Slow query on CLUTER -ed tables

[Date Prev][Date Next][Thread Prev][Thread Next][Date Index][Thread Index]

 



Given two tables:

CREATE TABLE product_price_history
(
  hid bigint NOT NULL,
  hdate timestamp without time zone NOT NULL,
  id bigint NOT NULL,
  product_id bigint NOT NULL,
.... more columns here
  CONSTRAINT pk_product_price_history PRIMARY KEY (hid);

CREATE INDEX idx_product_price_history_id_hdate
  ON product_price_history
  USING btree
  (id, hdate);


CREATE TABLE product_price_offer_history
(
  hid bigint NOT NULL,
  product_price_id bigint NOT NULL,
  isfeatured smallint NOT NULL,
  price double precision NOT NULL,
  shipping double precision NOT NULL,
    .... some more coumns here
  CONSTRAINT pk_product_price_offer_history PRIMARY KEY (hid, offerno)
);

Stats:

product_price_history - tablesize=23GB, indexes size=4GB, row count = 87 million product_price_offer_history - tablesize=24GB, indexes size=7GB, row count = 235 million


These tables store historical data of some million products from the last year.
The following commands are executed on them daily:

CLUSTER idx_product_price_history_id_hdate on product_price_history;
CLUSTER pk_product_price_offer_history on product_price_offer_history;

Here is a query:

select
  date_part('epoch', min(pph.hdate) )  as hdate_ticks,
  min(ppoh.price+ppoh.shipping) as price_plus_shipping
from
  product_price_history pph
  inner join product_price_offer_history ppoh on ppoh.hid = pph.hid
where pph.id = 37632081
 and ppoh.isfeatured=1
group by ppoh.merchantid,pph.hid,pph.hdate
order by pph.hid asc


I think that the query plan is correct:


"GroupAggregate  (cost=5553554.25..5644888.17 rows=2283348 width=50)"
"  ->  Sort  (cost=5553554.25..5559262.62 rows=2283348 width=50)"
"        Sort Key: pph.hid, ppoh.merchantid, pph.hdate"
"        ->  Nested Loop  (cost=0.00..5312401.66 rows=2283348 width=50)"
" -> Index Scan using idx_product_price_history_id_hdate on product_price_history pph (cost=0.00..8279.80 rows=4588 width=16)"
"                    Index Cond: (id = 37632081)"
" -> Index Scan using pk_product_price_offer_history on product_price_offer_history ppoh (cost=0.00..1149.86 rows=498 width=42)"
"                    Index Cond: (ppoh.hid = pph.hid)"
"                    Filter: (ppoh.isfeatured = 1)"

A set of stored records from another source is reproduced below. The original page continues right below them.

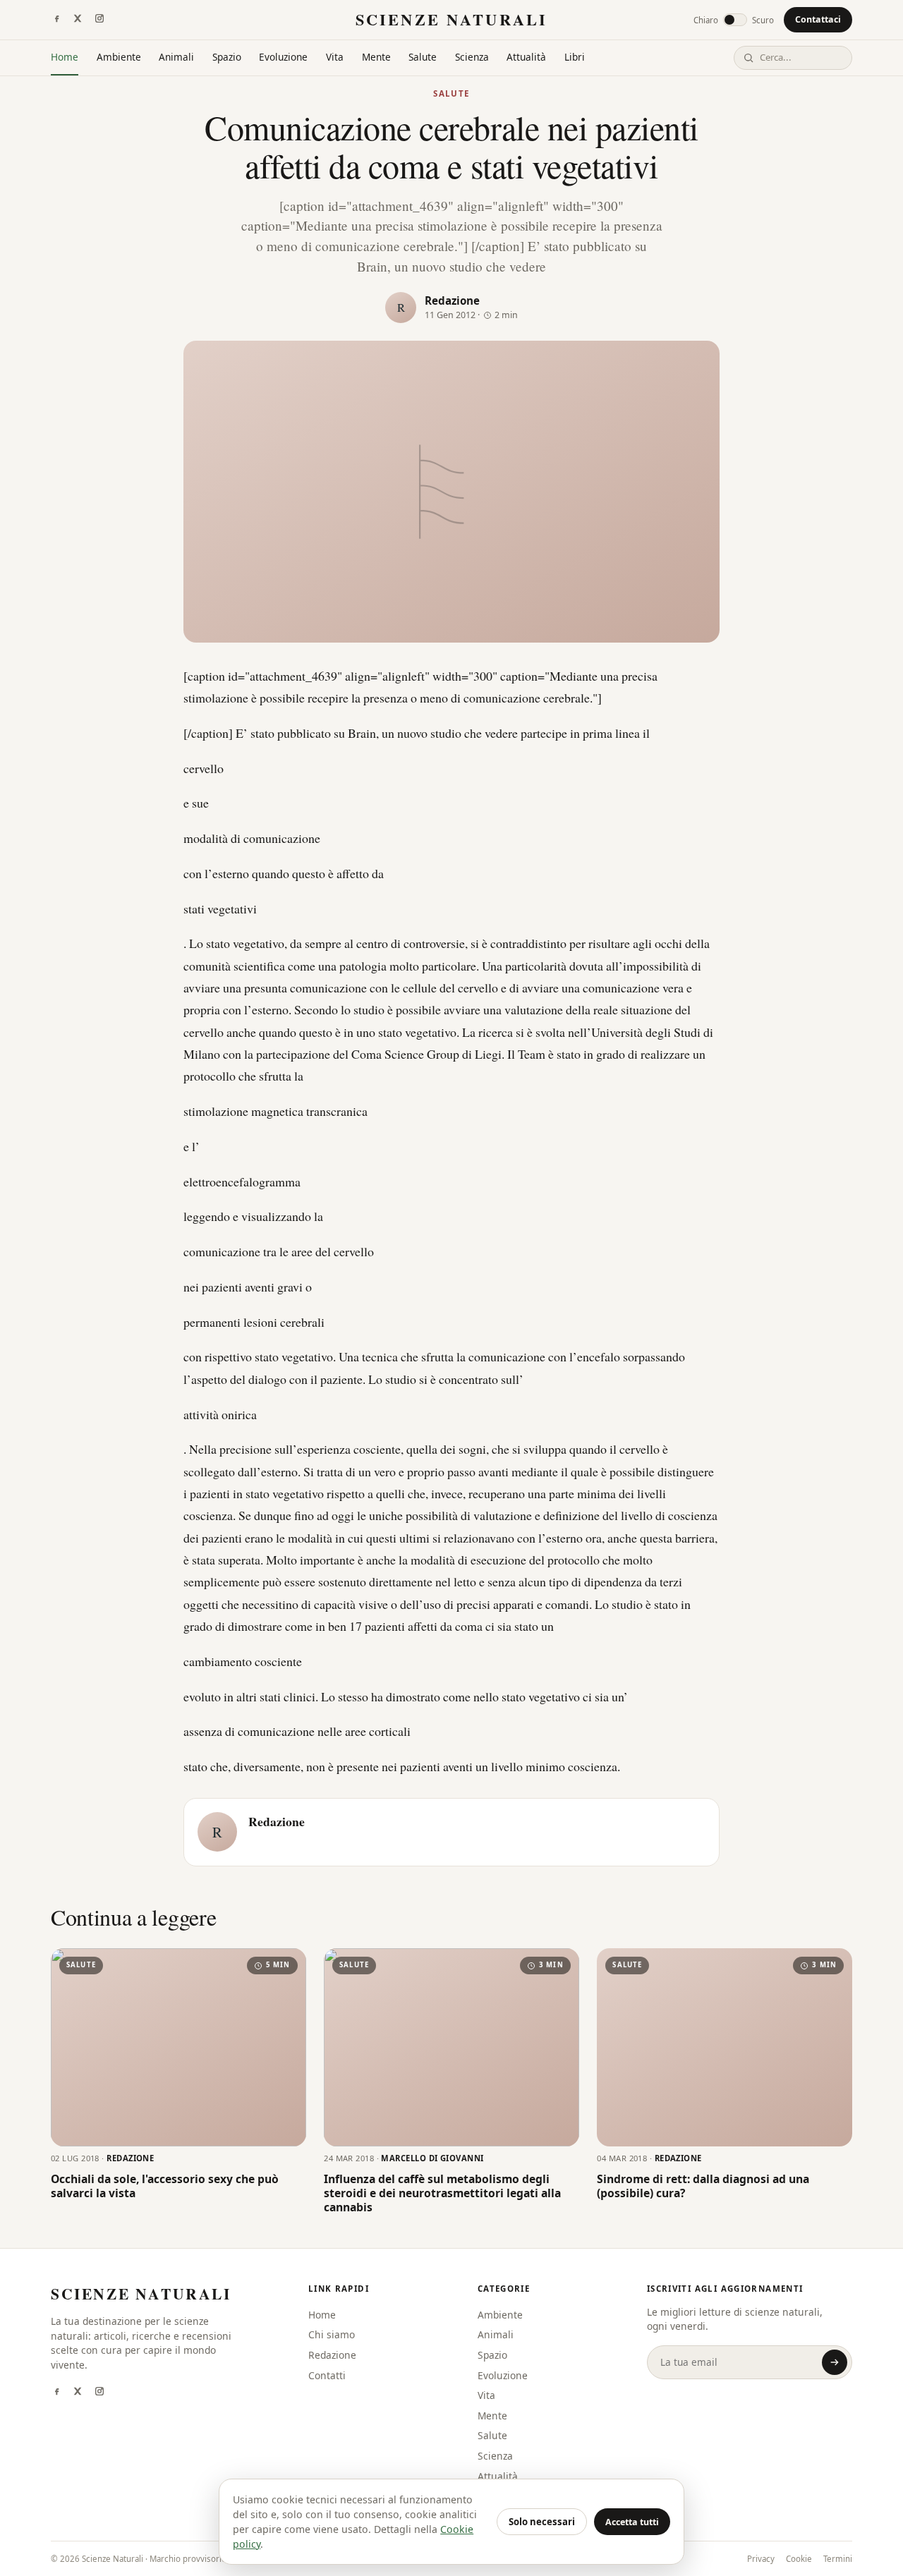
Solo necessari (542, 2521)
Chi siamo (331, 2334)
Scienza (472, 56)
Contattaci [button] (818, 19)
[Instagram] (99, 19)
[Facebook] (56, 19)
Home (64, 56)
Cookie (799, 2558)
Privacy (761, 2558)
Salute (422, 56)
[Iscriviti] (834, 2362)
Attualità (526, 56)
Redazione (452, 300)
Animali (176, 56)
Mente (376, 56)
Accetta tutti (632, 2522)
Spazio (226, 56)
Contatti (327, 2375)
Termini (837, 2558)
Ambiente (119, 56)
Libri (574, 56)
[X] (77, 19)
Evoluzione (283, 56)
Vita (335, 56)
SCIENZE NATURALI (451, 19)
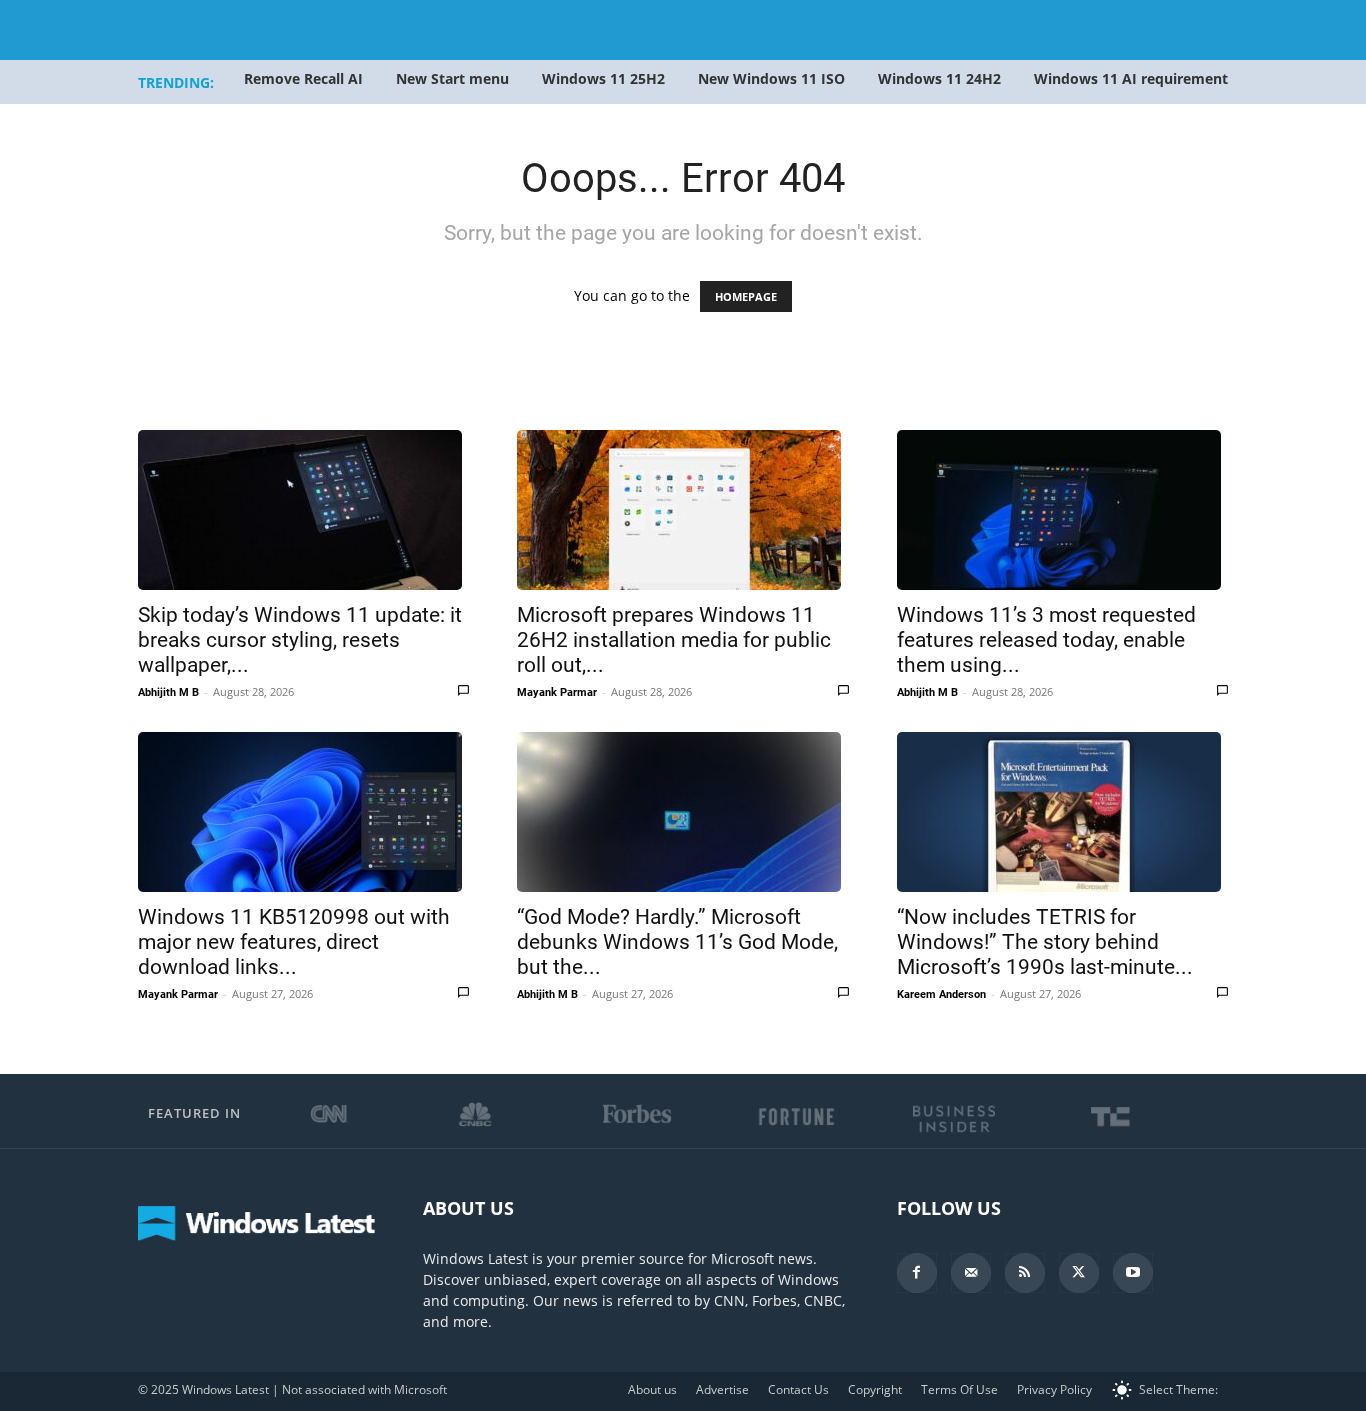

So it uses two index scans on the indexes we CLUSTER the tables on. Number of rows returned is usually between 100 and 20 000.


Here is the problem. When I first open this query for a given identifier, it runs for 100 seconds. When I try to run it again for the same identifier it returns the same rows within one second!

The indexes are very well conditioned: from the 235 million rows, any id given occurs at most 20 000 times. It is a btree index, so it should already be stored sorted, and the 20 000 rows to be returned should fit into a few database pages. Even if they are not in the cache, PostgreSQL should be able to read the required pages within a second.

I understand that for an index scan, PostgreSQL also needs to read the rows from the table. But since these tables are CLUSTER-ed on those specific indexes, all the data needed shoud fit on a few database pages and PostgreSQL should be able to read them within a second.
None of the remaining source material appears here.